Senate debates

Tuesday, 16 November 2010

Business

Suspension of Standing Orders

4:07 pm

Photo of Fiona NashFiona Nash (NSW, National Party, Shadow Parliamentary Secretary for Regional Education) Share this | Hansard source

You will have your turn, Senator Evans, I am quite sure. So why did the government not want to debate this bill? Because doing so would show their complete failure to understand regional Australia and the needs of regional students. This government has shown absolute contempt for regional students. The coalition would not even have needed to put this bill forward if this Labor government had any idea what is important to regional students. In a moment, Senator Evans or one of those from the other side are going to jump up and make a big song and dance about how the coalition supported the government’s measures when they went through earlier in the year—about how the coalition made the deal and agreed to those measures. On that, Senator Evans is absolutely correct, and I am going to place on record exactly why that happened.

It happened because the government wanted to get rid of the independent youth allowance for every single student across the country; however, the coalition managed to have three of those zones, though the inner regional zone was not among them, kept for inner regional students. The reason we supported that and the legislation’s going through at the time, as the Minister for Tertiary Education, Skills, Jobs and Workplace Relations knows full well, is that there were a number of good measures—the start-up scholarships, the relocation scholarships and the changes to the amounts available through the straight-up youth allowance—in that legislation. Far from being obstructionist, we on this side of the chamber were very happy to support those measures. We were not going to stop those good measures going forward for those students who needed them.

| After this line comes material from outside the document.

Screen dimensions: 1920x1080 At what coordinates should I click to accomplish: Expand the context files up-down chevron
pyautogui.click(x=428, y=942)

As Senator Evans will be at pains to point out to you our reasons for supporting those measures at the time, I will tell you what they were. We supported them because the then Minister for Education, Employment and Workplace Relations and current Prime Minister, Julia Gillard, refused to split the bill. She refused to deal with the independent youth allowance measures separately from all of those other measures in the bill that did have some value for those students and that we very much wanted to support. It was purely for political reasons that she would not split that bill. So, when Senator Evans stands up and tries to say, ‘Gee, the coalition supported this before,’ it is now on record exactly why we did it—we did it because we had no choice. But we now have an opportunity to make sure that we get some fairness for regional students.

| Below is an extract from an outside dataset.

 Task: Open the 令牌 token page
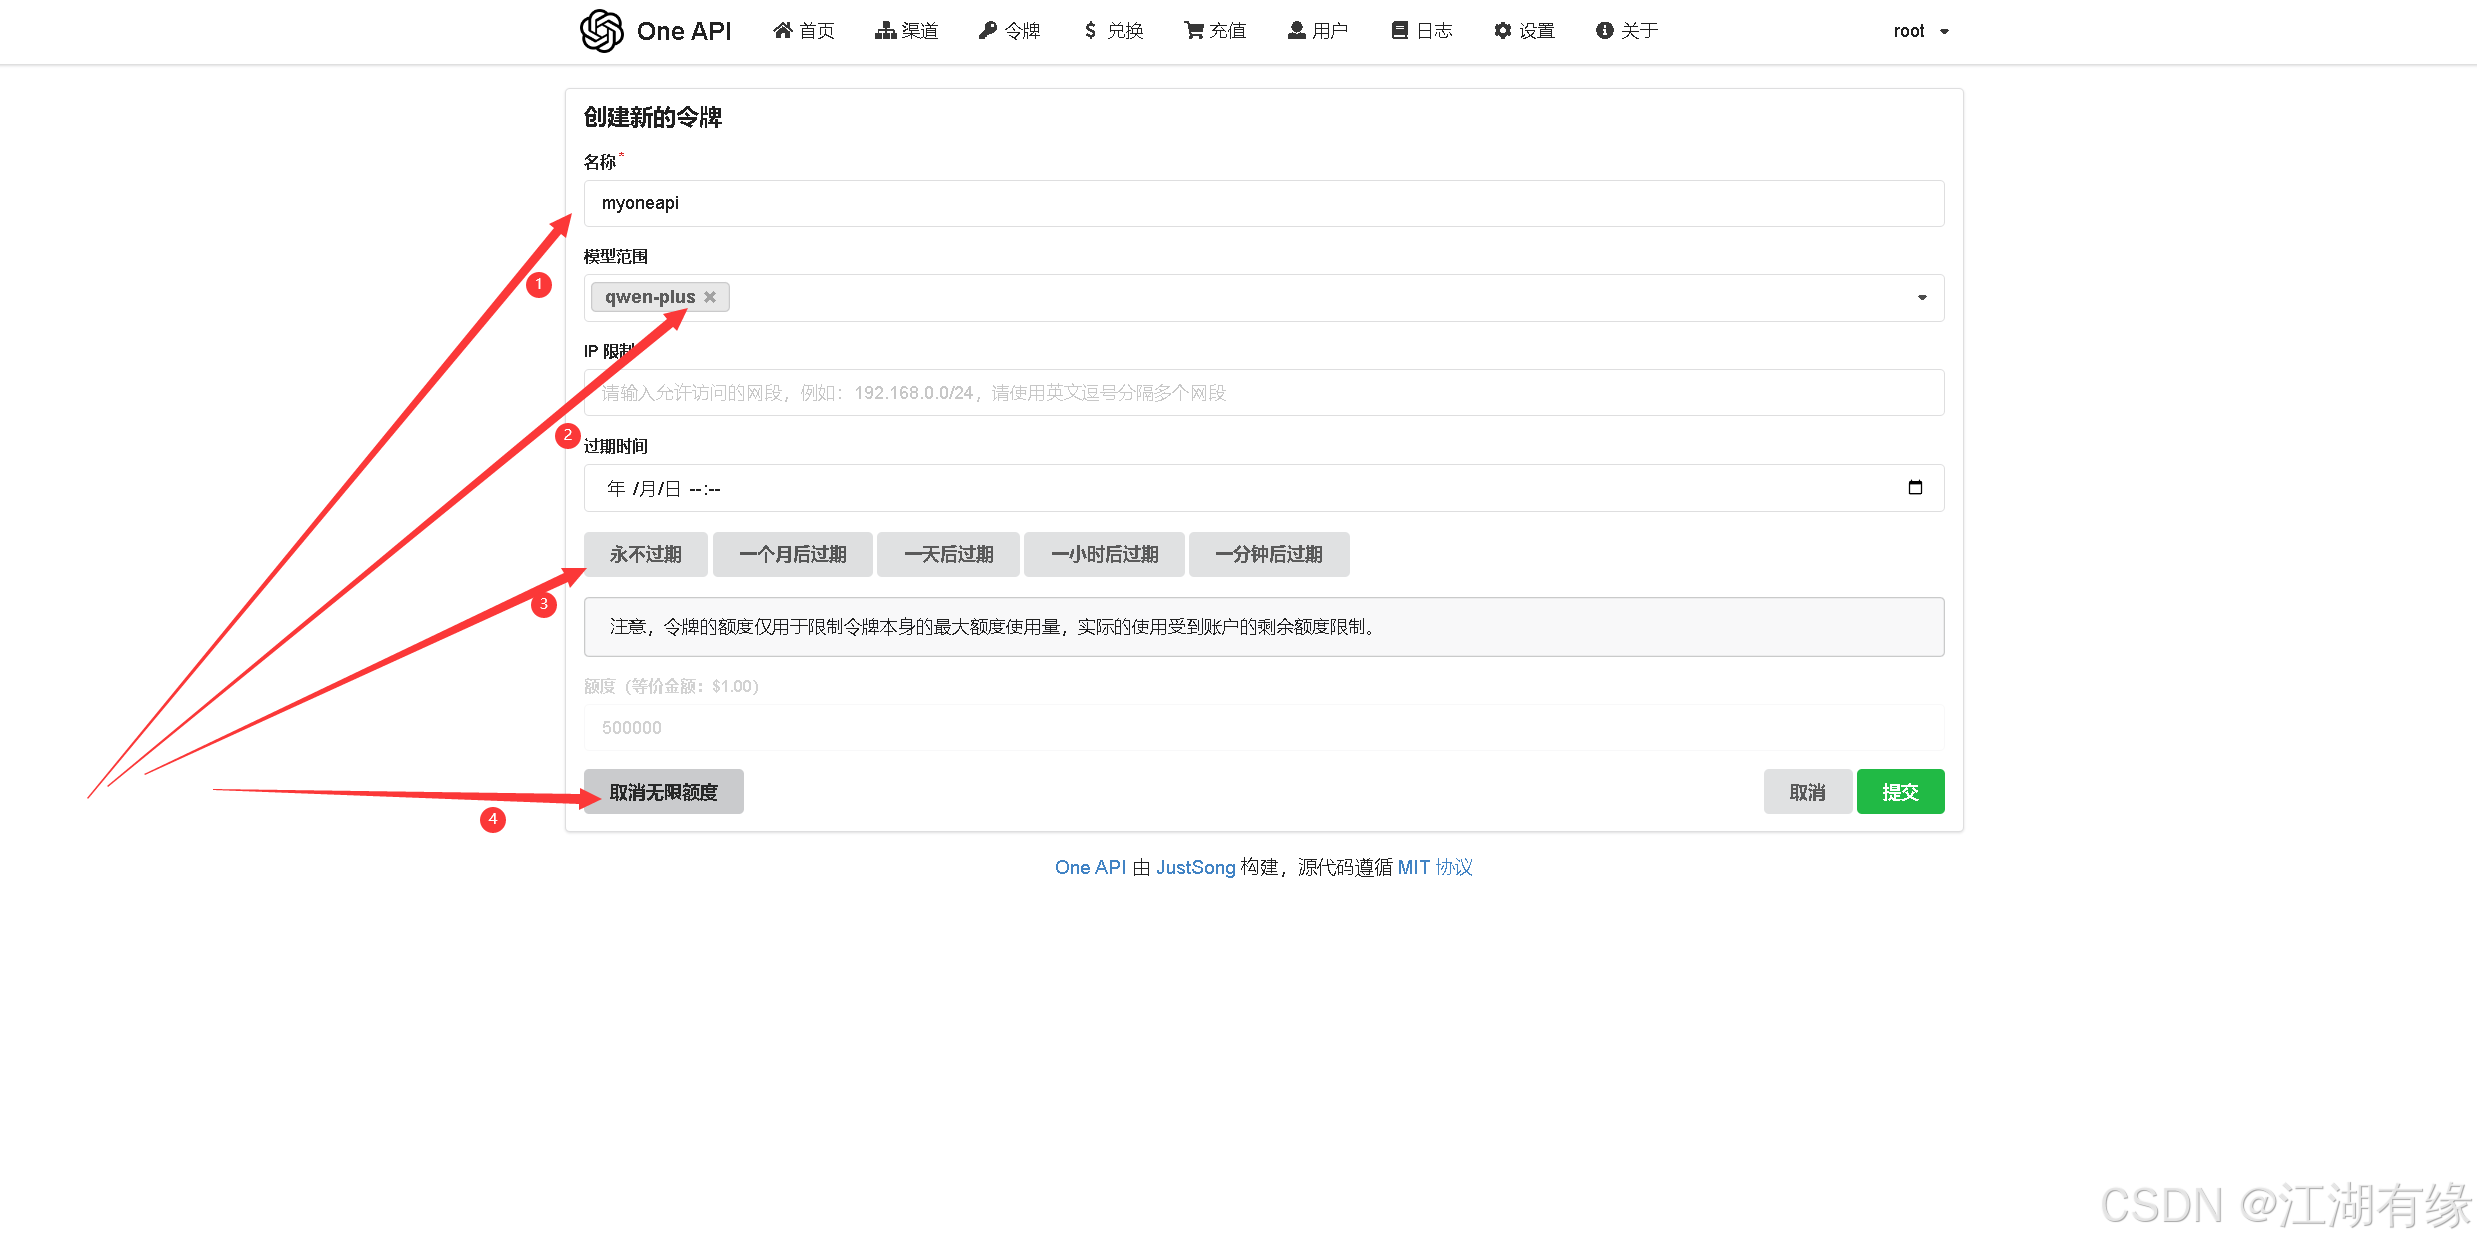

As I said, the reason we need to debate this now is that it needs to be dealt with before the end of the year—not next year, not in the middle of next year, not at the end of next year, not the year after that and not off in the never-never sometime with the minister trying to put it off until much later. We need to deal with it now. This Minister for Tertiary Education, Skills, Jobs and Workplace Relations is newly appointed to the portfolio. He has an opportunity to bring a bit of sense to this debate and an opportunity to support regional students. But now the decision for the Senate is whether to debate this bill and the motion that we would debate concurrently. I ask the Senate to support the debating of both this bill and this motion for the benefit of regional students across this country, who deserve to know exactly what is the position of those in this chamber and exactly what is the position of this government.